▶ [Source document]

The panel addresses innovative strategies being designed and implemented to restructure economies and polities in the mid-20th c. The papers discuss the technical demands, novel forms of expertise and political imaginaries bound up with the sciences of planning and governing.

Long Abstract:

The promise of more effective, scientifically designed policy tools captured the imagination of politicians and economists across the globe in the mid-20th c. Heady debates over the relative value of markets and plans occupied some minds, while others proceeded to institutionalize economic planning as national mandate. Innovative approaches were proposed to improve policy, strategies that could only be realized if the proper tools and techniques could be designed to achieve the hopes invested in them. The papers in our panel analyze cases in which statisticians, economists and state officials grapple with the difficult task of designing alternative means of solving economic and political problems. As we will demonstrate, technical details were often foregrounded in these efforts for immediacy's sake, but restructuring collectivities was the long term goal. Presentations will discuss the various temporal horizons envisioned in planning, the search for labor's potential, the nature of belonging in new polities, models for testing the limits of uncertainty, and the creation of new forms of knowledge and expertise. The constitution of markets and the dynamics of finance have been given extensive treatment in Science Studies, but the extensive role of economic planning in government policy and business has been neglected. This panel is intended to draw more attention to the significance of planning as a scientific endeavor and as a major field of economic analysis.

▶ [Written task a] According to the panel abstract, what was the long-term goal behind efforts that put technical details first?

▶ [Material for this task]
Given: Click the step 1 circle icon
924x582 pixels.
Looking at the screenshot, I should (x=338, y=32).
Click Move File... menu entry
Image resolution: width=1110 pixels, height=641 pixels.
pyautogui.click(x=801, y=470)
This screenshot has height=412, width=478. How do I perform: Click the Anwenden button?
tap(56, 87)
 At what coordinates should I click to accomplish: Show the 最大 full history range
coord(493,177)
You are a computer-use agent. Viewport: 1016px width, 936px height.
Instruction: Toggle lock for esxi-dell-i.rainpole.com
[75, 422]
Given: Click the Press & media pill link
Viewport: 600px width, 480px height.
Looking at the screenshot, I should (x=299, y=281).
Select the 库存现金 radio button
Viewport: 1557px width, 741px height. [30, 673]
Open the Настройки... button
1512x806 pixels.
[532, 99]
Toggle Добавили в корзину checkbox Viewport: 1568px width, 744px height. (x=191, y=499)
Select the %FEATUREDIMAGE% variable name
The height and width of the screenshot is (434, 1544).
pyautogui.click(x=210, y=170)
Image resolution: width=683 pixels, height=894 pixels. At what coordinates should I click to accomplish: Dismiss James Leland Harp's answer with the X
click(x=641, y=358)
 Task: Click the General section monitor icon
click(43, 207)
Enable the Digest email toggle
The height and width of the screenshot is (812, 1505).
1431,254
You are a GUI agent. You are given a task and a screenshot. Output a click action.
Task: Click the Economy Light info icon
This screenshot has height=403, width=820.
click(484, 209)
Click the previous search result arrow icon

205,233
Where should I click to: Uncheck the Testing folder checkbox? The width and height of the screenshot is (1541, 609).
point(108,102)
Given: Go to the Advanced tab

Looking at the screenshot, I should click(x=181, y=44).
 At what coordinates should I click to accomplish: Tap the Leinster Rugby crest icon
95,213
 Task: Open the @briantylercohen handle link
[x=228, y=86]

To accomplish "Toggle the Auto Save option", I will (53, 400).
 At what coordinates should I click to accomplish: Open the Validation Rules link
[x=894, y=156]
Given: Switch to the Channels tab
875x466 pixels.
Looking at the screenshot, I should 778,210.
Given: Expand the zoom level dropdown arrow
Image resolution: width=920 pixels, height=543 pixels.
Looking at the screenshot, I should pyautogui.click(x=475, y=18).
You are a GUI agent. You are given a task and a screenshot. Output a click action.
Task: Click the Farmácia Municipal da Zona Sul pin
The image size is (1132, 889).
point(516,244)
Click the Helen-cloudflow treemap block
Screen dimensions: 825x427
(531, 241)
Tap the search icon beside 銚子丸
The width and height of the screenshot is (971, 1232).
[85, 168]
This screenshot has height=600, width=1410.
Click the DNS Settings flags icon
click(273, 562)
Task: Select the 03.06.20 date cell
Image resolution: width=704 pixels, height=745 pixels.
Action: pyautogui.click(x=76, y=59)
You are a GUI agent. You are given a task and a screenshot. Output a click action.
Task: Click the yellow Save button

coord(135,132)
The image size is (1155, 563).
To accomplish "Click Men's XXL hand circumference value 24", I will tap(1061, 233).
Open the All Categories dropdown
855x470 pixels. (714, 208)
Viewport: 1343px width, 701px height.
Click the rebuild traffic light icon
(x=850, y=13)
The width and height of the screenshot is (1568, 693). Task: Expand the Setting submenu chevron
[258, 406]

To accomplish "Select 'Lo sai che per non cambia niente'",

▶ [Written task b] Rewrite the records as a numbered list with blank lines left out. Start at the first line of the records and stop after the line that contains "Toggle Добавили в".

▶ [Written reply a] Restructuring collectivities.

▶ [Written reply b]
1. Given: Click the step 1 circle icon
2. 924x582 pixels.
3. Looking at the screenshot, I should (x=338, y=32).
4. Click Move File... menu entry
5. Image resolution: width=1110 pixels, height=641 pixels.
6. pyautogui.click(x=801, y=470)
7. This screenshot has height=412, width=478. How do I perform: Click the Anwenden button?
8. tap(56, 87)
9.  At what coordinates should I click to accomplish: Show the 最大 full history range
10. coord(493,177)
11. You are a computer-use agent. Viewport: 1016px width, 936px height.
12. Instruction: Toggle lock for esxi-dell-i.rainpole.com
13. [75, 422]
14. Given: Click the Press & media pill link
15. Viewport: 600px width, 480px height.
16. Looking at the screenshot, I should (x=299, y=281).
17. Select the 库存现金 radio button
18. Viewport: 1557px width, 741px height. [30, 673]
19. Open the Настройки... button
20. 1512x806 pixels.
21. [532, 99]
22. Toggle Добавили в корзину checkbox Viewport: 1568px width, 744px height. (x=191, y=499)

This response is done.